When the full extent of the Nazi Holocaust was revealed, Butler was vindicated but was never fully appreciated in Ireland. He received a posthumous apology from the Mayor of Kilkenny in 2000 for the events of the past. 


Butler was married to Peggy Guthrie, the sister of Tyrone Guthrie and in 1941 after his father’s death they had returned to make their marital home at Maidenhall, his family home in Bennettsbridge. The couple made the house a centre for intellectual debate and discussion, founding the Kilkenny Lectures to encourage dialogue between the people of Northern Ireland and the Republic. In 1944 he revived the Kilkenny Architectural Society and was particularly proud of its role as a place where people of both traditions could meet. Today the Butler Gallery in Kilkenny is named in his and Peggy’s honour. 


Although born into the Protestant Anglo Irish class, Butler as he matured became a passionate nationalist and Wolfe Tone was his personal hero. Throughout his life and in his writings he sought to explore how the identities of Ireland’s two traditions could be reconciled and live respectfully in harmony. The themes of freedom of thought, the origins of nation states and the violence of totalitarianism defined his work. He also sought to draw attention to the contribution of the Anglo Irish community to Ireland. 
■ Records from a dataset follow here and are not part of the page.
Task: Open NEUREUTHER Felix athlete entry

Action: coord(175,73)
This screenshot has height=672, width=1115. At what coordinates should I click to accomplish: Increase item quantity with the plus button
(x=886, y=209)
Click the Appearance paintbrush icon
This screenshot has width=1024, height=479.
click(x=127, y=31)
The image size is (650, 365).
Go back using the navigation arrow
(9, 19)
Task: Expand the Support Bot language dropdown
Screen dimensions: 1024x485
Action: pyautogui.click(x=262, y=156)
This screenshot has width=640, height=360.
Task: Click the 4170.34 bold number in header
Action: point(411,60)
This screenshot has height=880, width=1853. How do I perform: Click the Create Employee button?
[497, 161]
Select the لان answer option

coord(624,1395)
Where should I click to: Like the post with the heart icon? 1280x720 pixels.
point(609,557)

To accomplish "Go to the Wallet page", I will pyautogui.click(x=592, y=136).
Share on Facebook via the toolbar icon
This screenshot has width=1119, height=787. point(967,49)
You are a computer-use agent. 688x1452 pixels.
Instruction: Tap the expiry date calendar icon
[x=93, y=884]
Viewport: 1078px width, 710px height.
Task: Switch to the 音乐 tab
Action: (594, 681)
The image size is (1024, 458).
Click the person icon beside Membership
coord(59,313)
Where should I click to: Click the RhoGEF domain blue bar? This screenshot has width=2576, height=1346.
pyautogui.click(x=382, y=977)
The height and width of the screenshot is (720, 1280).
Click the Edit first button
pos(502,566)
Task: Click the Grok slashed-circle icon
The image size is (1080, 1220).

He continued to travel and write: in the late ‘60s he travelled to the Deep South to meet the nascent Civil Rights movement, in 1956 he aided refugees from the Soviet invasion of Hungary and in 1973 explored a US coup d’état in Chile. He also remained active in Irish civil rights, campaigning on the pro-choice side in the 1983 8th Amendment to the Constitution campaign. 


In his eighties, Hubert found a delayed recognition and appreciation for his writing when the Lilliput Press began to publish his essays in volume form. His unique insights into Eastern Europe and his recognition of the corrupting power of totalitarian states had made his perspective years ahead of his time in the ‘40 and ‘50s but now struck a very relevant note. Titles including Escape from the Anthill, The Children of Drancy and The Invader Wore Slippers won him a loyal and devoted readership. 


He died aged 91 in 1991. Ironically Butler never considered himself a writer although Roy Foster, the historian said of him that  he was ‘one of the great Irish writers’. His lessons are still utterly relevant today, particularly those about the aggression of  totalitarian empires, the suppression of free speech and the ugly face of extreme nationalism. 


His life and his work combined the personal with his devotion to a belief in the need for a more pluralist society. The marginalisation of Hubert Butler for so long meant that Ireland lost the benefit of his wisdom and intellect as the country emerged as an independent nation. Fortunately his books still survive to promote the unique insights of this remarkable man.